TESTO FORNITO
-----

Cosa riserva il 2024 per il franco svizzero?

Redazione Money Premium

25 Dicembre 2023 - 07:00

L’avanzo delle partite correnti genera una valutazione favorevole della valuta, stimolando la domanda di franchi svizzeri.

Cosa riserva il 2024 per il franco svizzero?

Il mercato valutario svizzero è al centro delle attenzioni degli investitori e degli esperti, poiché numerosi segnali indicano che il franco svizzero continuerà a rafforzarsi nel corso del 2024.

Mentre alcuni possono sperare in un indebolimento della valuta elvetica, la maggioranza degli analisti concorda sul fatto che il dinamismo del franco svizzero sarà una costante nei prossimi 12 mesi.
Le recenti tensioni geopolitiche, come la guerra in Medio Oriente e in Ucraina, hanno innescato una fuga degli investitori verso sicuri rifugi, portando il corso dell’euro a raggiungere il minimo storico di 94 centesimi. In questo contesto, il franco svizzero si è confermato come un porto sicuro, rafforzando la sua posizione di moneta più forte del mondo, un trend che perdura dai tempi di Bretton Woods.

-----

ESERCIZI DA SVOLGERE
1. Indica se ciascuna affermazione concorda con il testo sul franco svizzero. Rispondi sì o no e cita tra virgolette le parole del testo che lo stabiliscono.
(a) Secondo la maggioranza degli analisti, il franco svizzero si indebolirà nel 2024.
(b) Il corso dell'euro ha toccato un minimo storico di 94 centesimi.
(c) Tra le tensioni geopolitiche citate c'è la guerra in Ucraina.
2. Prosegui il testo sul franco svizzero a partire dalla sua ultima frase.
I record non servono per svolgere l'esercizio.

RECORD ESTRATTI
-----

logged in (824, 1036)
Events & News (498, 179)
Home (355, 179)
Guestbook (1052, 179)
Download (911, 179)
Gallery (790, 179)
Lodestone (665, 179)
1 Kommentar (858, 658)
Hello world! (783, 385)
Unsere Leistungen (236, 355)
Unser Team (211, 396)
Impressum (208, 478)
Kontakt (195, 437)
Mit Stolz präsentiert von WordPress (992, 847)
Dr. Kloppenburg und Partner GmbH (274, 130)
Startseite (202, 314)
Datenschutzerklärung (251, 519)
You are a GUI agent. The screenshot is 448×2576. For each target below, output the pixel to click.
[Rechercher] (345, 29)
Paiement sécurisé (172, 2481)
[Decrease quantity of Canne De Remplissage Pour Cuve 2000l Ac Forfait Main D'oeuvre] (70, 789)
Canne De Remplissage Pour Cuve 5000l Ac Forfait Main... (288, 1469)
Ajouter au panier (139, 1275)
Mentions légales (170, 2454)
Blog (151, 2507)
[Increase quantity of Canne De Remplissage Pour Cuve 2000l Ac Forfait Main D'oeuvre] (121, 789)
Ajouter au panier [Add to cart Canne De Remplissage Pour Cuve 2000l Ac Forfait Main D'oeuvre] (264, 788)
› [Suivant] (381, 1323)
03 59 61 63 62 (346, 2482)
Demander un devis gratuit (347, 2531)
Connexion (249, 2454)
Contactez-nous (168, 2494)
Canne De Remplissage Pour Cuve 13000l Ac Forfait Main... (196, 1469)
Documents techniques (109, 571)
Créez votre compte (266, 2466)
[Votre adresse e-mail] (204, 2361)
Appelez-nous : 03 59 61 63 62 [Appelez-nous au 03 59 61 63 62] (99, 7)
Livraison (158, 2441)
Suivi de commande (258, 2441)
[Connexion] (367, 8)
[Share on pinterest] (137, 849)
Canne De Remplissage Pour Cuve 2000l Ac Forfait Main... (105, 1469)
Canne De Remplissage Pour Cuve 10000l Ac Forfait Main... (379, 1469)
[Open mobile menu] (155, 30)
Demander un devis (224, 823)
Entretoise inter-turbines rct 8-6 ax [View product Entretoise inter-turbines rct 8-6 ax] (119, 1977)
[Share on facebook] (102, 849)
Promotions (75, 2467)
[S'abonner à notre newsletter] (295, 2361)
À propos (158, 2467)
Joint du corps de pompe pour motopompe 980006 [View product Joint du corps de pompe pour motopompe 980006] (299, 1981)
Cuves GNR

-----

SOLUZIONI PER ESERCIZIO
1.
(a) No: "la maggioranza degli analisti concorda sul fatto che il dinamismo del franco svizzero sarà una costante nei prossimi 12 mesi".
(b) Sì: "portando il corso dell’euro a raggiungere il minimo storico di 94 centesimi".
(c) Sì: "come la guerra in Medio Oriente e in Ucraina".

2.
Le ragioni di questa forza sono molteplici e differiscono tra le diverse coppie di valute. Ad esempio, il rapporto dollaro/franco è sensibile alle dinamiche dei tassi d’interesse, mentre l’accoppiata euro/franco è più influenzata dal sentimento di rischio. Gli esperti sottolineano che, nonostante possano verificarsi correzioni a breve termine, il franco svizzero mantiene la sua solidità grazie a fattori strutturali.

L’avanzo delle partite correnti è una delle ragioni chiave di questo trend positivo, generando una valutazione favorevole della valuta svizzera e stimolando la domanda di franchi svizzeri. Inoltre, il sistema politico svizzero, con la sua percezione di lentezza e macchinosità basata sul consenso e sulla neutralità, contribuisce a garantire uno stato stabile e prevedibile, attirando investimenti e aziende.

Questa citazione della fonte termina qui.